English union with Scotland in 'mortal danger'

Gordon Brown
Gordon Brown
British Prime Minister David Cameron has put the future of the centuries-old union between England and Scotland in mortal danger by stoking English nationalism, former premier Gordon Brown says.

Brown, who led a Labour government between 2007 and 2010, told an audience in his native Scotland that Conservative leader Cameron must retreat from policies that draw dividing lines between Scotland and the rest of the United Kingdom.

Scots voted 55 percent to 45 percent to maintain their 308 year-old union with the England in a 2014 referendum. But since that vote support for the pro-independence Scottish National Party (SNP) has surged, helping the SNP win almost every British parliamentary seat in Scotland at May's national election.

"The union is in mortal danger unless the Tories (Conservatives) are prepared to turn off the tap of English nationalism," Brown said at a book festival in Edinburgh, according to a copy of his speech distributed by his office.

Cameron swept to a surprise election victory in May as voters backed his manifesto based on the Conservative Party's reputation for economic competence and a promise to deliver a budget surplus.

During the Scottish referendum campaign he said it would break his heart if Scotland split from the United Kingdom.

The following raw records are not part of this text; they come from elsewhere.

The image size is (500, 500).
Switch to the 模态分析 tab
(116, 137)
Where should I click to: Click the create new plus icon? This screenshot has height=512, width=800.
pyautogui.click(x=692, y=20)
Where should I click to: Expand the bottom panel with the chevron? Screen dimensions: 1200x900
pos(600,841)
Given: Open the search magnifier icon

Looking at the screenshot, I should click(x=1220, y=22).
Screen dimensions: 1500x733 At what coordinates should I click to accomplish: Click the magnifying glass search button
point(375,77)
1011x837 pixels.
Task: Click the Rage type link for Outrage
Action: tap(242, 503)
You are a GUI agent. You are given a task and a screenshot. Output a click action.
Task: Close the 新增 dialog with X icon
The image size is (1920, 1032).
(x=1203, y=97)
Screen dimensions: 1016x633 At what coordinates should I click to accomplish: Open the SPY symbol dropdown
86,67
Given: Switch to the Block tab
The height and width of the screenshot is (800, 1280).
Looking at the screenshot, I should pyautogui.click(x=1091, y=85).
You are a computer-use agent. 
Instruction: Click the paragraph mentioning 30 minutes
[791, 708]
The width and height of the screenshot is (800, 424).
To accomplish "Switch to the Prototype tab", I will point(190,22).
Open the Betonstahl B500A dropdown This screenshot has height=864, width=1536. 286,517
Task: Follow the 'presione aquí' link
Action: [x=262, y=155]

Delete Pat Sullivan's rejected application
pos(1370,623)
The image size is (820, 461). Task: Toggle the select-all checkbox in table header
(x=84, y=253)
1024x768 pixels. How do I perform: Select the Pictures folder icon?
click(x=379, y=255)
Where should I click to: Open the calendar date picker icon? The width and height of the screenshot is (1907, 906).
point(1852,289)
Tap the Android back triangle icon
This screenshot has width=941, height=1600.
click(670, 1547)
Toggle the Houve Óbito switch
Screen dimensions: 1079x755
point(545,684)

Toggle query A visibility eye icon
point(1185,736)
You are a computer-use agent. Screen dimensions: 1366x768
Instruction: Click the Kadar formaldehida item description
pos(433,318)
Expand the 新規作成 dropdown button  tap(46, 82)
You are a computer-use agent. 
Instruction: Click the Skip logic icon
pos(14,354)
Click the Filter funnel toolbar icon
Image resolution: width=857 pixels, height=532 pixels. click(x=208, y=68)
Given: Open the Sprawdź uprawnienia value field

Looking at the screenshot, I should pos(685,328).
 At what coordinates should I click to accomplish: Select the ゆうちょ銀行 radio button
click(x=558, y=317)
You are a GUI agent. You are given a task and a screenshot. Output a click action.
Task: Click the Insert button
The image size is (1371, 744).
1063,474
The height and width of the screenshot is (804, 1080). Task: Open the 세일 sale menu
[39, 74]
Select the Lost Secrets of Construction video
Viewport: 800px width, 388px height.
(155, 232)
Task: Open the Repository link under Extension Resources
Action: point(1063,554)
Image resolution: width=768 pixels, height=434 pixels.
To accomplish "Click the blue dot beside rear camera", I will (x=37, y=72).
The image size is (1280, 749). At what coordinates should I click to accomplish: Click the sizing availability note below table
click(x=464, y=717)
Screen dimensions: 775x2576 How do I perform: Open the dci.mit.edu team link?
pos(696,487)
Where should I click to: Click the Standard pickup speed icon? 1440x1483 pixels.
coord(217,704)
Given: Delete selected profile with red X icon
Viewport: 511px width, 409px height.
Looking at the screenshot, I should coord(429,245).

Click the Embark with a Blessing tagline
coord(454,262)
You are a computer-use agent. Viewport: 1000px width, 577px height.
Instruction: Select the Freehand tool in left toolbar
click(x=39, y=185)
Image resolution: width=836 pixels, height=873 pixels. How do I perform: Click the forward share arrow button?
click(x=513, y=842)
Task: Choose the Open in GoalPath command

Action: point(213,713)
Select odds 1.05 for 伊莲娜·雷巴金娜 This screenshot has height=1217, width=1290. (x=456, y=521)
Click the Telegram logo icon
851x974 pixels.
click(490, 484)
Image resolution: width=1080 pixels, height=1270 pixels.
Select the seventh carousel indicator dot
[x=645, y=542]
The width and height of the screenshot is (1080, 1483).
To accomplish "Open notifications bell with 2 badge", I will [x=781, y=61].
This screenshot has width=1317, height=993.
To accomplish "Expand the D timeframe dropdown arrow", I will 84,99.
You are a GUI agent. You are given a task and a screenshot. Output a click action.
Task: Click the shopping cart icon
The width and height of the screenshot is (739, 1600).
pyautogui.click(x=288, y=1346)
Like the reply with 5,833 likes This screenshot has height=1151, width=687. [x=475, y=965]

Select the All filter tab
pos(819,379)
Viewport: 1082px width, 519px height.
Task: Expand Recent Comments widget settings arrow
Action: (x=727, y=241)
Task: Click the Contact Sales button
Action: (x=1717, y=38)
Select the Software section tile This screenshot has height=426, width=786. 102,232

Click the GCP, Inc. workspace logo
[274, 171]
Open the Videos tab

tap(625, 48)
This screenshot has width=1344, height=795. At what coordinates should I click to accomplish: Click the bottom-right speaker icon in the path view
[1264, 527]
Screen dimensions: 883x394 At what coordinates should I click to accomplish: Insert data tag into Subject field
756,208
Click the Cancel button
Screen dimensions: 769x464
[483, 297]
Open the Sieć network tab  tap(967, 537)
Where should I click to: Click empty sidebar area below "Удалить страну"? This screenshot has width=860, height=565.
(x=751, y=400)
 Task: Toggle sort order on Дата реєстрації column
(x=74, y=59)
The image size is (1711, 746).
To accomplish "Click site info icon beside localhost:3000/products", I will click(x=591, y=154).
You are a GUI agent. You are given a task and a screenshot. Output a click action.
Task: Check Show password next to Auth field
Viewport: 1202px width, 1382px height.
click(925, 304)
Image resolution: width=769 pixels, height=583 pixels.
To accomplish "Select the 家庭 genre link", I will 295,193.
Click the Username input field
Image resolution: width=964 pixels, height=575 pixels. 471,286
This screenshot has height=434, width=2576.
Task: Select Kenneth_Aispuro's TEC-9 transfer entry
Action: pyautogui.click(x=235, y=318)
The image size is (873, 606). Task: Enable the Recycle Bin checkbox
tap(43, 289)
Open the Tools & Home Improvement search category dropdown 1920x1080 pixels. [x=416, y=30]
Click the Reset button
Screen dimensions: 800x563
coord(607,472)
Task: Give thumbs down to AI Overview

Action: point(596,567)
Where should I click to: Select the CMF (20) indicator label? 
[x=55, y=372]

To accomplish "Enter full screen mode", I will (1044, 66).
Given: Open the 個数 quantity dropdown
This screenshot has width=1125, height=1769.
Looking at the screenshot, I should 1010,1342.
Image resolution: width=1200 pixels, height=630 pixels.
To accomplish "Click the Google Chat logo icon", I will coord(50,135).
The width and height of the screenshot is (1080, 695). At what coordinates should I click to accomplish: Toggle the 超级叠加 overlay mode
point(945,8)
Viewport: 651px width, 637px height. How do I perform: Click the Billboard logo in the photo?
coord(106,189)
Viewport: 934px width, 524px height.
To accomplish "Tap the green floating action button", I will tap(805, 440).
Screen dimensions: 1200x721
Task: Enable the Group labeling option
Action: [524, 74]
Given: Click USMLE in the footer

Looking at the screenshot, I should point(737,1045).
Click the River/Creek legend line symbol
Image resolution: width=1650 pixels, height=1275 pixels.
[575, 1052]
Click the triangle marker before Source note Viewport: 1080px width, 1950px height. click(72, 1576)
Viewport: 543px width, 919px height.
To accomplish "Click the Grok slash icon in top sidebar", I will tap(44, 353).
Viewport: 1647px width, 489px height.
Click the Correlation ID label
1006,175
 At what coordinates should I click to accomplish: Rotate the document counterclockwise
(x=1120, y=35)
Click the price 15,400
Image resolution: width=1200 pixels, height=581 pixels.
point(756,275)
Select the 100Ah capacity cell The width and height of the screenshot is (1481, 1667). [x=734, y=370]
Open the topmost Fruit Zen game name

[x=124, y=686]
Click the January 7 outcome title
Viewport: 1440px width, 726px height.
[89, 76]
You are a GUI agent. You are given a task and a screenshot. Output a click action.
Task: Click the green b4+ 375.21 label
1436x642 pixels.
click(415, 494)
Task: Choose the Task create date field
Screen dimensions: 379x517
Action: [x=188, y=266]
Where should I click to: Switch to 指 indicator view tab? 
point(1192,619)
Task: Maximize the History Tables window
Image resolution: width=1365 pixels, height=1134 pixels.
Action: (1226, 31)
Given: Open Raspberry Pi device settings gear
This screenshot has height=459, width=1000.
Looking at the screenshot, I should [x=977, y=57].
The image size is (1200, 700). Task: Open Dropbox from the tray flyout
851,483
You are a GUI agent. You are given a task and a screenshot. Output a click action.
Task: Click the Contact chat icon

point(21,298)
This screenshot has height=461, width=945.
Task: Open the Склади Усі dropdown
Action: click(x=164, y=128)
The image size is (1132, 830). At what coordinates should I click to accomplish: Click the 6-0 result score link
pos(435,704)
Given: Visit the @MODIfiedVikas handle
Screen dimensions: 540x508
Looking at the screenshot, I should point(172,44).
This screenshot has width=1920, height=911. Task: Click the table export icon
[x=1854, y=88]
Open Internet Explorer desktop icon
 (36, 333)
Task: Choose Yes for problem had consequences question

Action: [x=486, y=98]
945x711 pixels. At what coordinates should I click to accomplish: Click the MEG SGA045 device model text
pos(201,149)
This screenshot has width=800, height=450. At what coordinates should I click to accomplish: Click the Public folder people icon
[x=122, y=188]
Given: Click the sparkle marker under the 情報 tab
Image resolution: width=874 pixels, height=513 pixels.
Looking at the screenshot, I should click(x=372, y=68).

Brown, a 64-year-old Scot who was ranked Britain's most unpopular prime minister in half a century, emerged as an unlikely star of the referendum. He was credited with seeing off a late surge of separatist support with a series of barnstorming pro-union speeches.

On Sunday (local time), Brown criticised Cameron's "pernicious" national election campaign, which warned voters that unless they backed the Conservative Party they would end up with a Labour-led government that was beholden to Scottish nationalists.

He said the same tactic could be used during an in/out European referendum.

Britons will vote on whether to remain a member of the European Union before the end of 2017, after Cameron has sought to renegotiate EU rules on politically sensitive issues such as immigration. The pro-EU SNP has said it would likely seek another independence referendum if Britain voted to leave.

He called for Cameron to meet in full the promises he made to Scottish voters before the independence reference to devolve powers to Scotland.

Brown also said plans to give lawmakers in English constituencies a veto over laws that only affect England, undermined Scotland and risked creating two classes of politician in parliament.

"As the government of the UK, and as a self-proclaimed Unionist party, they should instead be standing up for British values and institutions that we share in common and which connect us together," he said.